Saved data entries
•••

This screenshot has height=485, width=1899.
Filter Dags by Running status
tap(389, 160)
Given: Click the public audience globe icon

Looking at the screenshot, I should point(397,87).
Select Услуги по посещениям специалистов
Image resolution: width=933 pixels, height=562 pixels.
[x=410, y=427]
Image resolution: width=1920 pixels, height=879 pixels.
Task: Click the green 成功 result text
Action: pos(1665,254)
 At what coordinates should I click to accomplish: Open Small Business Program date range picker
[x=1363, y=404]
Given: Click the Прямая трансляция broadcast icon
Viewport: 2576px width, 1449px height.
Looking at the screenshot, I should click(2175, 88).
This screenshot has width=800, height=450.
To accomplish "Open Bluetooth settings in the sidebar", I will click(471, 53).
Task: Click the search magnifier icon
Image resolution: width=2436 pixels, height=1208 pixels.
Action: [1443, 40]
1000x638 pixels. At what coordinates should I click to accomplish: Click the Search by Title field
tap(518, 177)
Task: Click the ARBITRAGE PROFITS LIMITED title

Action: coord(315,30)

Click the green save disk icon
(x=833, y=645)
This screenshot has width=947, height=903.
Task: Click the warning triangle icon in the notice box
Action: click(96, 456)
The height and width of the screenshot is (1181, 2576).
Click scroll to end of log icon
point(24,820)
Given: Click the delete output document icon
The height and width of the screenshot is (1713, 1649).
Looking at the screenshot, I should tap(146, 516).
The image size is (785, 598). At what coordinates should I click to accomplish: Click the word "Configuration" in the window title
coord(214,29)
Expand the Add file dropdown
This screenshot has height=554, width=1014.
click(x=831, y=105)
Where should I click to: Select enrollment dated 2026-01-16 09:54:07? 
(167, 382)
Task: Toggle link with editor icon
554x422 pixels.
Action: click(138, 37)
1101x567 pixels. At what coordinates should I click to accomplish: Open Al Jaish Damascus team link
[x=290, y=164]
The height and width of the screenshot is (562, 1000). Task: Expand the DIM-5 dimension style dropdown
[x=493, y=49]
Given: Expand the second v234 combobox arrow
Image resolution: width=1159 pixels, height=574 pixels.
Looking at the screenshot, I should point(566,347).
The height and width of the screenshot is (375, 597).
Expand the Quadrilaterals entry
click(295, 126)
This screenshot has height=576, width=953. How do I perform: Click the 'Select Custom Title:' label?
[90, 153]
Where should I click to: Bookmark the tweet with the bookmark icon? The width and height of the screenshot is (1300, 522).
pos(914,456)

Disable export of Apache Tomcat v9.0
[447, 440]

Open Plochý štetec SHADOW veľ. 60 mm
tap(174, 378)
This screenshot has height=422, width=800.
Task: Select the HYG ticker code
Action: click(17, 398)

•••

(EXERCISE DESCRIPTION)
Copy out the records word for word, from the beginning down to the line containing "Looking at the screenshot, I should click(2175, 88).", including that line.

(TASK RESPONSE)
This screenshot has height=485, width=1899.
Filter Dags by Running status
tap(389, 160)
Given: Click the public audience globe icon

Looking at the screenshot, I should point(397,87).
Select Услуги по посещениям специалистов
Image resolution: width=933 pixels, height=562 pixels.
[x=410, y=427]
Image resolution: width=1920 pixels, height=879 pixels.
Task: Click the green 成功 result text
Action: pos(1665,254)
 At what coordinates should I click to accomplish: Open Small Business Program date range picker
[x=1363, y=404]
Given: Click the Прямая трансляция broadcast icon
Viewport: 2576px width, 1449px height.
Looking at the screenshot, I should click(2175, 88).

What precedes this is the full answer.